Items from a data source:
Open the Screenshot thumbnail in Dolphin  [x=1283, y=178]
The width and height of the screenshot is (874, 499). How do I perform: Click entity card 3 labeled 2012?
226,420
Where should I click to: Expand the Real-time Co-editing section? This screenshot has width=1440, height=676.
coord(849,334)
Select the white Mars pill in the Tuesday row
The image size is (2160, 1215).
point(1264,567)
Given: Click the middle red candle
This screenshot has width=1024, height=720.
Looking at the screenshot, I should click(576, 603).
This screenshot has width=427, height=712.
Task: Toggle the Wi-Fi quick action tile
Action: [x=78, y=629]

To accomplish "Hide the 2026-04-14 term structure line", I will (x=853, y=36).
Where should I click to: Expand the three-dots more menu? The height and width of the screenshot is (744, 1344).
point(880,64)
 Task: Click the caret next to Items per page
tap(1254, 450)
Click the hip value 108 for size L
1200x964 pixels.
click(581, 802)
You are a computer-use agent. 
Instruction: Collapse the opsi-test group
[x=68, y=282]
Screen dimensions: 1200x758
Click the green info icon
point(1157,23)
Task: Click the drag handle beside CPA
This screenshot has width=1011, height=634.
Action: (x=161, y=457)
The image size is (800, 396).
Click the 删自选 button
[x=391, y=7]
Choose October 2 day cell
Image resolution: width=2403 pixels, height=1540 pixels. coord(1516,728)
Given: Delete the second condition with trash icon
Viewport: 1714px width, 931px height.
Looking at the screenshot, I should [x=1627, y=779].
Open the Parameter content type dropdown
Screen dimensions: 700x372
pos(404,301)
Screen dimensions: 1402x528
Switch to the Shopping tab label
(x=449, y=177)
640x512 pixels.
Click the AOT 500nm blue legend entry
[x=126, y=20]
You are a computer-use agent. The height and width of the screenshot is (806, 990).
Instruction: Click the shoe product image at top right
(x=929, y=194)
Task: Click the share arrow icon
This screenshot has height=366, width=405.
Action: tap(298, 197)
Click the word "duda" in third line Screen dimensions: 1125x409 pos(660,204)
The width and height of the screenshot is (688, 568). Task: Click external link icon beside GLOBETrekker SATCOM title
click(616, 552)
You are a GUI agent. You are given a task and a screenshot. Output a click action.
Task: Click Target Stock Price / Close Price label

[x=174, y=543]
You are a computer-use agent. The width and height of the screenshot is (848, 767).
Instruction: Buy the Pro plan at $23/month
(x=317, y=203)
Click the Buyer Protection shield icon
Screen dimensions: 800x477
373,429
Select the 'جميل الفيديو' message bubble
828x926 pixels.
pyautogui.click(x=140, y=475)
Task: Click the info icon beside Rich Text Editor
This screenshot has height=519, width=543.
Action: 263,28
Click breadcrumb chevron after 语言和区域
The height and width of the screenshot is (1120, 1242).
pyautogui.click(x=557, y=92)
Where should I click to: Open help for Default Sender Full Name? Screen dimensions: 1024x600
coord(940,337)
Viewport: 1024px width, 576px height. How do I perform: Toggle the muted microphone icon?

=== WHAT THIS TASK INVOLVES ===
Copy out only the lines of the records above from the one with "The width and height of the screenshot is (688, 568)." through the one with "You are a computer-use agent. The width", exactly as they stand, both included.

=== EXERCISE ANSWER ===
The width and height of the screenshot is (688, 568). Task: Click external link icon beside GLOBETrekker SATCOM title
click(616, 552)
You are a GUI agent. You are given a task and a screenshot. Output a click action.
Task: Click Target Stock Price / Close Price label

[x=174, y=543]
You are a computer-use agent. The width and height of the screenshot is (848, 767).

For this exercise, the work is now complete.